Com 78 milhões de brasileiros em situação de inadimplência, o final do ano se apresenta como o momento ideal para reverter a situação, impulsionado pelo recebimento do 13º salário. O cartão de crédito e o cheque especial lideram o endividamento devido às taxas de juros elevadas (ultrapassando 450% e 130% ao ano, respectivamente).
O educador financeiro Everton Barros listou dez dicas essenciais para quem deseja transformar a situação e garantir o nome limpo.
As 10 Dicas para Sair das Dívidas:
1. Faça um Diagnóstico Completo da Situação Antes de qualquer negociação, você precisa de clareza total. Mapeie cada dívida, listando o valor principal, os juros acumulados, os prazos e o credor. Inclua tudo: cartões, empréstimos, financiamentos e até pequenas contas esquecidas. Consulte plataformas como Serasa e SPC Brasil para garantir que não há débitos desconhecidos.
2. Priorize as Dívidas com Juros Estratosféricos O foco deve ser nas dívidas mais caras. Siga esta ordem de ataque:
1º Prioridade: Cartão de crédito rotativo e parcelado.
2º Prioridade: Cheque especial.
3º Prioridade: Crediário e financiamentos de lojas.

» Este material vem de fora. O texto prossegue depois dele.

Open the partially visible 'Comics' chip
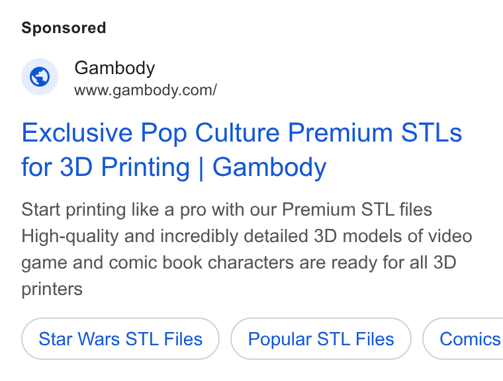 (x=463, y=339)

4º Prioridade: Empréstimos pessoais convencionais.
Última Prioridade: Empréstimo consignado (que possui juros mais baixos).

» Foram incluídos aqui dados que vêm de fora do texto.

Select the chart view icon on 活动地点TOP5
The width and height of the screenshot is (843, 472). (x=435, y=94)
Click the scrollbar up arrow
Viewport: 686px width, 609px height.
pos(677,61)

3. Negocie com Estratégia O mês de novembro, com o 13º, é um período de “poder de barganha”. Aproveite o interesse dos credores em fechar acordos. Se for pagar à vista, inicie a oferta com um desconto de 30% a 40%. Se for parcelar, peça o menor número de vezes possível. É crucial priorizar acordos que limpem seu nome imediatamente (evite promessas de “até 5 dias úteis”). Utilize plataformas oficiais como Serasa Limpa Nome e o programa Desenrola Brasil.
4. Corte o Ciclo e Pare de Contrair Novas Dívidas O custo do crédito no Brasil é altíssimo. Enquanto não tiver estabilidade, corte imediatamente qualquer nova contratação de crédito:
Evite parcelamentos em lojas (que embutem juros).

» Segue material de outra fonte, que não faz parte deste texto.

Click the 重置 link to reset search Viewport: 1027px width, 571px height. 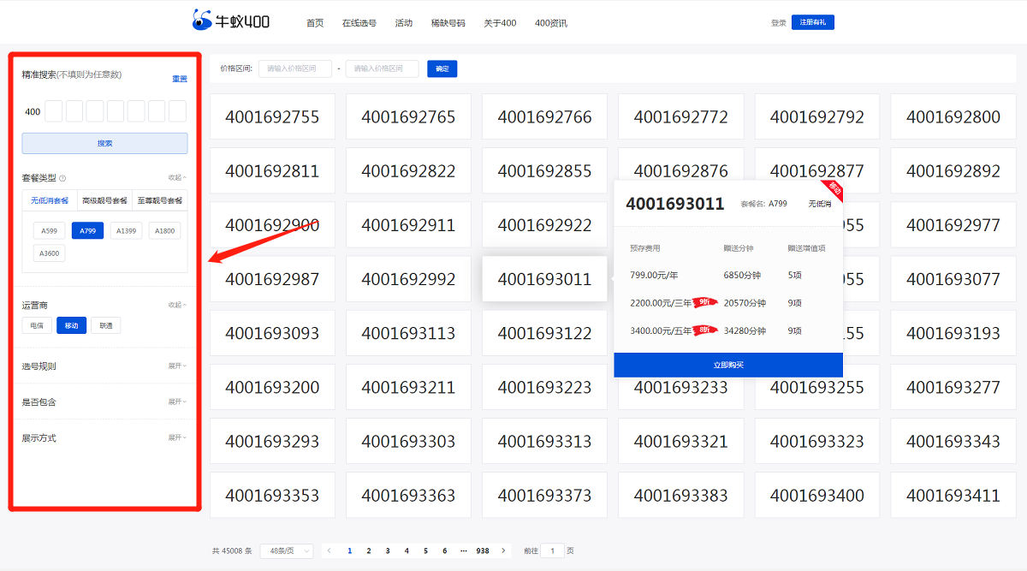[x=179, y=79]
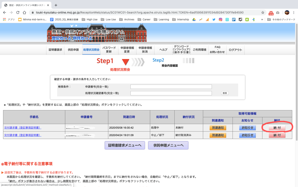
Task: Click the 申請番号 search input field
Action: coord(171,87)
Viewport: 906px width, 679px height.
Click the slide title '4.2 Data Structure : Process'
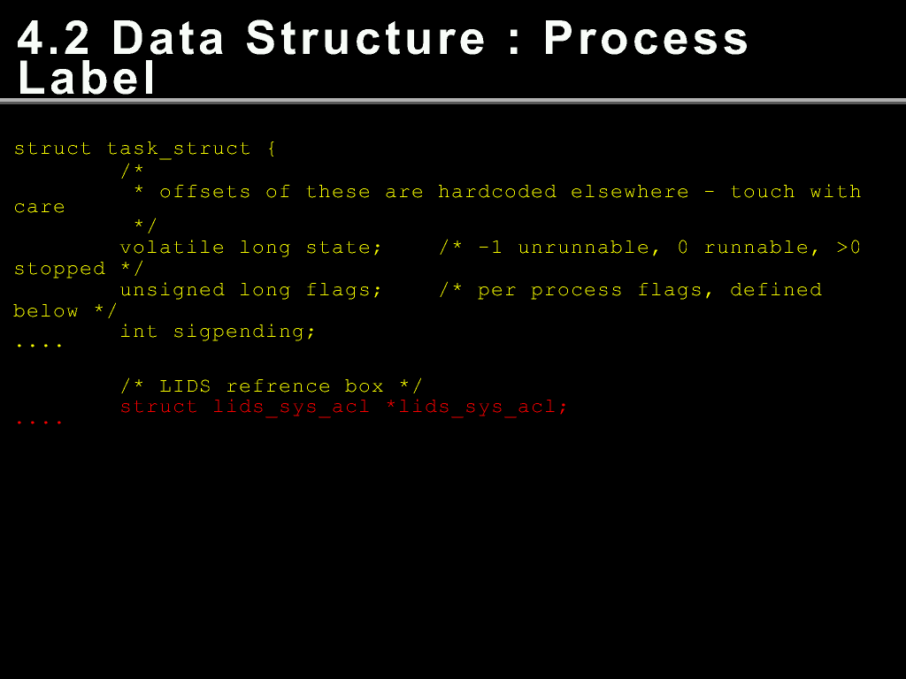pyautogui.click(x=382, y=39)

Não use o crédito rotativo.
Não faça saques no cheque especial.
Jamais pegue novos empréstimos para pagar os antigos.
5. Monte um Orçamento Realista Estabeleça um limite máximo para o pagamento mensal das dívidas sem sacrificar o essencial (moradia, alimentação, saúde). O educador financeiro sugere a adaptação da regra 50-40-10:
50% para necessidades básicas.
40% para a quitação de dívidas.
10% para emergências mínimas.
Coloque pagamentos prioritários em débito automático para evitar juros por atraso.
6. Busque Renda Extra de Forma Estruturada Toda renda adicional deve ser direcionada para abater as dívidas mais caras. Algumas opções são: venda de itens não essenciais (eletrônicos, roupas), serviços freelancer na sua área de expertise (em plataformas como Workana ou 99Freelas), ou serviços sob demanda (aulas particulares, motorista).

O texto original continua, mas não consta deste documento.